Using the ISA/IEC 62443 Standard to Secure Your Control Systems
(IC32E – Online Version)
Length: 8 weeks
Price: € 1.875,- / € 1.575,- for ISA Members
Exam: ISA/IEC 62443 Cybersecurity Fundamentals Specialist is included (€ 200,- value)
CEU Credits: 2.1
Course Hours: Online Course – Refer to Syllabus
Certification of Completion: A Certificate of Completion indicating the total number of CEUs earned will be provided upon successful completion of the course.
Part of the ISA/IEC 62443 Cybersecurity Certificate Program
Your course registration includes your registration for the exam.

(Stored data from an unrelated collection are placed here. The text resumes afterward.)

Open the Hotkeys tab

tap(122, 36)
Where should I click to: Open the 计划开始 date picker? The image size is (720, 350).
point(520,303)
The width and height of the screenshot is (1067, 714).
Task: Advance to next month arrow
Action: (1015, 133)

ISA’s CyberU online instructor-led training courses offer the benefit of a high quality ISA training course with the added advantage of studying at your own pace in the office, at home, or while traveling.

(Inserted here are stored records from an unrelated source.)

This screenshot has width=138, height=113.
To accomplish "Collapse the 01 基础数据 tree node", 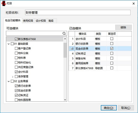I will click(8, 44).
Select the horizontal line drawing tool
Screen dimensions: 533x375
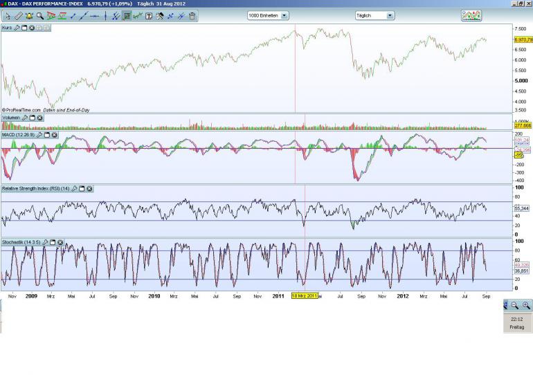pos(95,16)
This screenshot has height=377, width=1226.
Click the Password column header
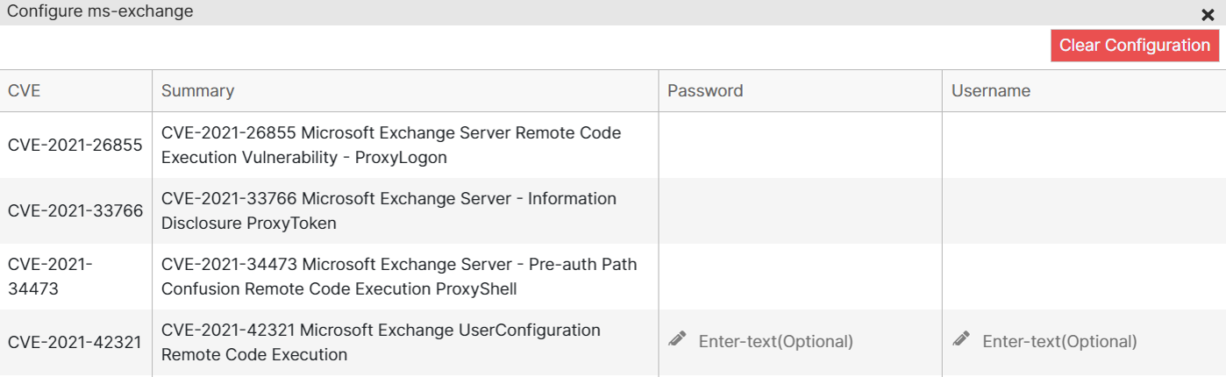pos(705,91)
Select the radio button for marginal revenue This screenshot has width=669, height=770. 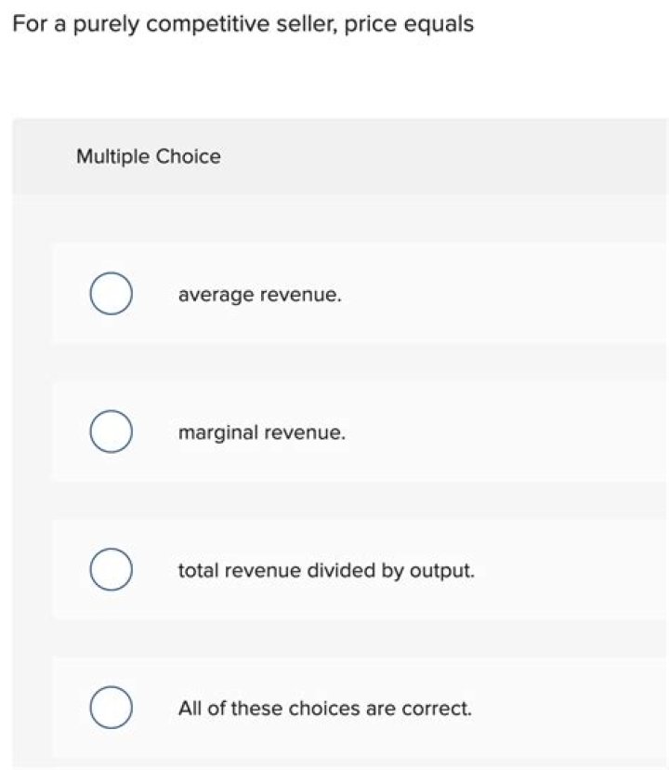[x=110, y=431]
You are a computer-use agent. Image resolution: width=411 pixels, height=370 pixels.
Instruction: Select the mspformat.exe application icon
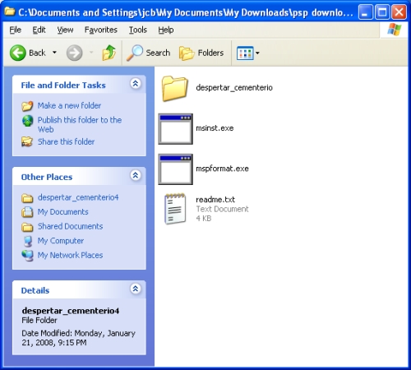click(x=175, y=169)
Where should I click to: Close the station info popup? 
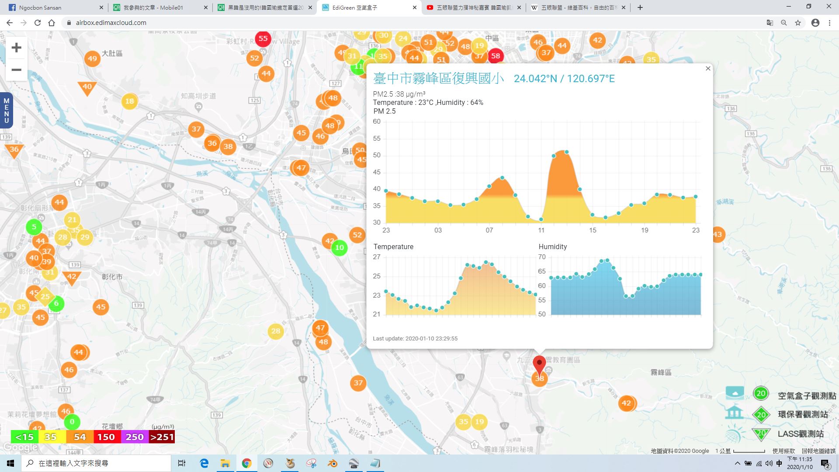click(x=708, y=69)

This online course utilizes online training modules, additional text materials, online evaluations, and e-mail discussions. Students will have access via email to an instructor and an opportunity to participate in live Q&A sessions with the instructor and other class participants.
This CyberU course runs for eight (8) weeks. You will have access to twelve online modules for the web/audio sessions. Each module is between 20 to 60 minutes. Your course syllabus will guide you through the course modules and provide assignments and the schedule for the live Q&A sessions.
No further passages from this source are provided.